**Extrait fourni:**

■ ■ ■ ■ ■

L’éthique méritocratique peut ainsi être entendue comme une forme nouvelle de vertu qui pousse les meilleurs à accomplir l’excellence de leurs capacités propres – livrant les autres à des rôles subalternes justifiés par le manque de ces qualités distinctives et compensées par la manifestation d’autres types de compétences à accompagner. Le tri sélectif des élèves trouve donc écho et justification dans une vision du monde à la fois individualiste – le « chacun pour soi » des mérites personnels et des performances comparatives – et globalisante : avec l’effet vertueux de la « main invisible » qui transmue des bénéfices personnels en gains collectifs. Les meilleurs élèves consacrés par l’école servent, par l’expression sociale de leurs talents et les effets collectivisés de leurs performances, un intérêt collectif qui maximise ainsi le bonheur du plus grand nombre.

■ ■ ■ ■ ■

**Données recueillies:**

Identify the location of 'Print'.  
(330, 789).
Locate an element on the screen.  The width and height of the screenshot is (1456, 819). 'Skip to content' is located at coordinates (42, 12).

■ ■ ■ ■ ■

**Consigne 1:**
Recopiez à l'identique le passage de l'extrait sur l'éthique méritocratique qui va de « L’éthique méritocratique peut » jusqu'à « plus grand nombre. » inclus.
**Consigne 2:**
D'après l'extrait sur l'éthique méritocratique, quel effet produit la « main invisible » ?
**Consigne 3:**
Poursuivez l'extrait sur l'éthique méritocratique à la suite de sa dernière phrase.

**Résultat attendu 1:**
L’éthique méritocratique peut ainsi être entendue comme une forme nouvelle de vertu qui pousse les meilleurs à accomplir l’excellence de leurs capacités propres – livrant les autres à des rôles subalternes justifiés par le manque de ces qualités distinctives et compensées par la manifestation d’autres types de compétences à accompagner. Le tri sélectif des élèves trouve donc écho et justification dans une vision du monde à la fois individualiste – le « chacun pour soi » des mérites personnels et des performances comparatives – et globalisante : avec l’effet vertueux de la « main invisible » qui transmue des bénéfices personnels en gains collectifs. Les meilleurs élèves consacrés par l’école servent, par l’expression sociale de leurs talents et les effets collectivisés de leurs performances, un intérêt collectif qui maximise ainsi le bonheur du plus grand nombre.

**Résultat attendu 2:**
Elle transmue des bénéfices personnels en gains collectifs.

**Résultat attendu 3:**
3 – L’égalitarisme et le contractualisme éducatif
Tout autre est bien évidemment le schéma argumentatif dans lequel peut éthiquement se concevoir une vision égalitariste de l’école. Les fins assignées sont alors radicalement autres : non pas former les meilleurs aux plus hautes compétences, mais éduquer tous les élèves au niveau minimal de capacités exigées – c’est le droit opposable du « socle commun de connaissances et de compétences » – tout en les accompagnant vers la réussite éducative correspondant à leurs profils et à leurs projets.
Le paradigme éthique qui permet d’intégrer l’égalitarisme républicain est alors celui du contractualisme.
Il part de l’idée – bien entendu purement théorique et à seule vocation générique – selon laquelle l’école est le produit d’une entente préalable entre les familles sur la base d’un contrat éducatif initial. Il s’agit là bien évidemment d’une pure hypothèse intellectuelle qui ne renvoie à aucune période historique, ni davantage à une quelconque modalité législative : c’est ce que Kant appelle une idée de la raison ou un concept régulateur nous permettant de saisir de manière générique les éléments constitutifs de l’obligation républicaine.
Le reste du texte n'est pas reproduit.